The last few weeks have seen some of the heaviest rain in Iraq and across the entire region in years. In Iran, hundreds of cities, towns and villages have been devastated by the floods and dozens have been killed as a result. In north-eastern Syria, hundreds of villages and towns have also been affected by flooding and heavy rain, and farmers have been suffering as a result. Meanwhile, in Iraq, the torrential rain has been both a blessing and a curse, causing mass flooding in large parts of the country, whilst also providing abundant water in a country that faces an ongoing water crisis.

The flooding has displaced thousands of people in southern and northern provinces of Iraq. In Salahuddin Province, 270 families have fled their homes. In Maysan Province, more than 500 families have been displaced, with a further 2000 families currently at risk. Meanwhile, hundreds of families living along river banks in the Kurdistan Region, Nineveh, Kirkuk, Diyala and Basra have also been forced to leave their homes.

The flood has also damaged tens of thousands of agricultural lands in southern Iraq, especially in the province of Basra, where 40,000 acres worth of barley and wheat were flooded in the northern district of Qurna within the first week of the flood. Other agricultural areas in low-lying plains were badly affected by the floods.

However, despite the seemingly destructive impact of the floods, the heavy rainfall may have a positive side to it, as rivers, lakes and dams, which have been on the verge of drying up, are now swelling with water. Water management has long been a central issue for Iraq and water more generally has been at the forefront of the Iraqi psyche for millennia, at a religious, cultural and symbolic level.

The land of Iraq has historically been referred to by the regional toponym, Mesopotamia, which translates to the “land between the two rivers” in Ancient Greek. Additionally, the water in Iraq also forms a central part of the oldest religion in the country, the Mandaean faith, further highlighting the cultural and historical importance of water in the country. However, Iraq is currently suffering from a water crisis that is threatening the lives and livelihoods of millions in the country along with Iraq’s key natural ecosystems.

Iraq has long been at risk by droughts due to severe water shortages caused by punishingly dry weather throughout the year, geopolitics and water mismanagement by local and central authorities. Last summer, protests as a result of the catastrophically scarce water supplies for residents across the country, particularly in southern provinces such as Basra.

The water shortage led to displacement in many parts of the country and threatened hundreds of thousands of acres of once fertile farmland and the country’s iconic natural ecosystems such as the southern marshes. This, in turn, has exacerbated the country’s food security crisis as only half of agricultural areas in the country received irrigation due to the lack of water. As a result, cereal production for 2018 was estimated to be 4.3 million tonnes below average.

This spring’s heavy rain has provided some hope that the country will not endure similar water conditions to last year, where the summer was among the hottest and driest on record.
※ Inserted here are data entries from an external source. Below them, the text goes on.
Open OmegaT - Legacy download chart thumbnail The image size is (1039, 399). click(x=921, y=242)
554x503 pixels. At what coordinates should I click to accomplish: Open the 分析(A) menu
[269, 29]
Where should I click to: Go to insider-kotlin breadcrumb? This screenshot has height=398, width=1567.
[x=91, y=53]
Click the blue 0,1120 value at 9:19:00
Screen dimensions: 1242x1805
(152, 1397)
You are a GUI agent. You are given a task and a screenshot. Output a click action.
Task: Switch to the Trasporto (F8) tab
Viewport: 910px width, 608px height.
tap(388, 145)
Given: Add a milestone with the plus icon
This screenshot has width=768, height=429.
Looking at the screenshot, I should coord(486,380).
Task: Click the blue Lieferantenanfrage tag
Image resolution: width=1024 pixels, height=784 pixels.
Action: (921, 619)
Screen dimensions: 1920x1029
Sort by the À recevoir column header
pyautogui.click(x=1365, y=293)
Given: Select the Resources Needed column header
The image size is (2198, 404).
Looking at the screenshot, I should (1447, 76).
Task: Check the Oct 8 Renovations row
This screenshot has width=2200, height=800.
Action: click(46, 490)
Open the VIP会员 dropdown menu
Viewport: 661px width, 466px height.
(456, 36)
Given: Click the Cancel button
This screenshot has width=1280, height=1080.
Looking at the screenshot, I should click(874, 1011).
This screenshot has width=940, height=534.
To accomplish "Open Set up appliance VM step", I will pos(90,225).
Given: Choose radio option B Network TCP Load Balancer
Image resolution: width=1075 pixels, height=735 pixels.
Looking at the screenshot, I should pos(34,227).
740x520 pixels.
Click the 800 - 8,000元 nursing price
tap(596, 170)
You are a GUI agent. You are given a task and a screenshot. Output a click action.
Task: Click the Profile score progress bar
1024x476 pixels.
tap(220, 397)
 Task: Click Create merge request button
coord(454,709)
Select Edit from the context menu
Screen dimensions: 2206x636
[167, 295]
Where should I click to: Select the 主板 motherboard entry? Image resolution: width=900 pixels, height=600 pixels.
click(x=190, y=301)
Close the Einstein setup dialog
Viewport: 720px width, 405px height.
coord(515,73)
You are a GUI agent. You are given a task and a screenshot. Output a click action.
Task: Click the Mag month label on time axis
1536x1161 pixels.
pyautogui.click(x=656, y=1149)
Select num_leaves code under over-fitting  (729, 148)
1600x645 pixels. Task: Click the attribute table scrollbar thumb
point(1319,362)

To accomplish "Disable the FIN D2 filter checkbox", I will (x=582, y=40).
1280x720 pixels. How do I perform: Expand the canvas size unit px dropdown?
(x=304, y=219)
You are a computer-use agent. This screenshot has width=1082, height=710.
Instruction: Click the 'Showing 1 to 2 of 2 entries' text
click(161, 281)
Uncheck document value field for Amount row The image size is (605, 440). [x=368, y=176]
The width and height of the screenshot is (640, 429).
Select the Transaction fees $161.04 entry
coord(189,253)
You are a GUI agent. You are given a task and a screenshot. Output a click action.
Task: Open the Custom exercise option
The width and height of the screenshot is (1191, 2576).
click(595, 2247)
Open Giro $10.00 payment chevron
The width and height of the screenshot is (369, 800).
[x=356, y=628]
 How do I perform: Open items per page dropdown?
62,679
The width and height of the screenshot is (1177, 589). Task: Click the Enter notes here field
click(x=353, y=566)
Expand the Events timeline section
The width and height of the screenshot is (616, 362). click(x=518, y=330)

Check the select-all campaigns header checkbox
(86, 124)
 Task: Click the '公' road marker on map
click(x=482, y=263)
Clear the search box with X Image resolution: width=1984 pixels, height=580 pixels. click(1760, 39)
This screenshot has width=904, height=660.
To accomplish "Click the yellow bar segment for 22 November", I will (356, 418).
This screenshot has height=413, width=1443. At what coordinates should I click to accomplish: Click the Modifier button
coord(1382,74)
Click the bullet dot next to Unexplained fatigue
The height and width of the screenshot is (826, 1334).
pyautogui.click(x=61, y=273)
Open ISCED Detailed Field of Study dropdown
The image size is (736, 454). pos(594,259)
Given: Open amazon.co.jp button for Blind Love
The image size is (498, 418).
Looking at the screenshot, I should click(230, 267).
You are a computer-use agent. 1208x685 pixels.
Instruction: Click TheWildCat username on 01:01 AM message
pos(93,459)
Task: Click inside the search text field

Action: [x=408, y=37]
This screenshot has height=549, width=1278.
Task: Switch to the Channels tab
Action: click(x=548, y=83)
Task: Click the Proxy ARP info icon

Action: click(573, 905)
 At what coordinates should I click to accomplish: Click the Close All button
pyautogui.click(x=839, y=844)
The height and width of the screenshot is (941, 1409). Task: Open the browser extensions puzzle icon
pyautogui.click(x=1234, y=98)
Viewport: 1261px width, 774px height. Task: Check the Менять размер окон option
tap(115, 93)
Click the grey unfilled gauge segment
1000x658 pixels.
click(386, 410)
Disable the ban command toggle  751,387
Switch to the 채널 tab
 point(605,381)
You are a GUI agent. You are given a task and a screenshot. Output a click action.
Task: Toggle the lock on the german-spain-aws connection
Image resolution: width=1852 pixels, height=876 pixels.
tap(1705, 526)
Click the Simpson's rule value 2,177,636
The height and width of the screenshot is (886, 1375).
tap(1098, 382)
Following the flood, the country’s main water reservoirs have either reached capacity or are nearing it, with the Director of the General Authority for the operation of irrigation and drainage projects in the Ministry of Water Resources, Ali Hashem, confirming that overall water reserves have risen to 37 billion cubic meters, the highest in 25 years. Meanwhile, the Popular Mobilisation Units (PMU) have claimed that 75% of the Iraqi marshes, which have been drying up for years, have been filled with water following torrential rain and water flows from neighbouring Iran.

The wet winter and spring have provided the Iraqi Government with an opportunity to avert the impending danger of drought, which threatens large swathes of the country. The extent to which authorities will take advantage of this depends on whether the Ministry of Water Resources, the body responsible for managing water supplies in the country, can formulate a strategy that distributes water sustainably by coordinating national and regional interests and needs in Iraq, and develop a concrete treatment plan to revitalise and protect Iraq’s natural resources and ecosystems.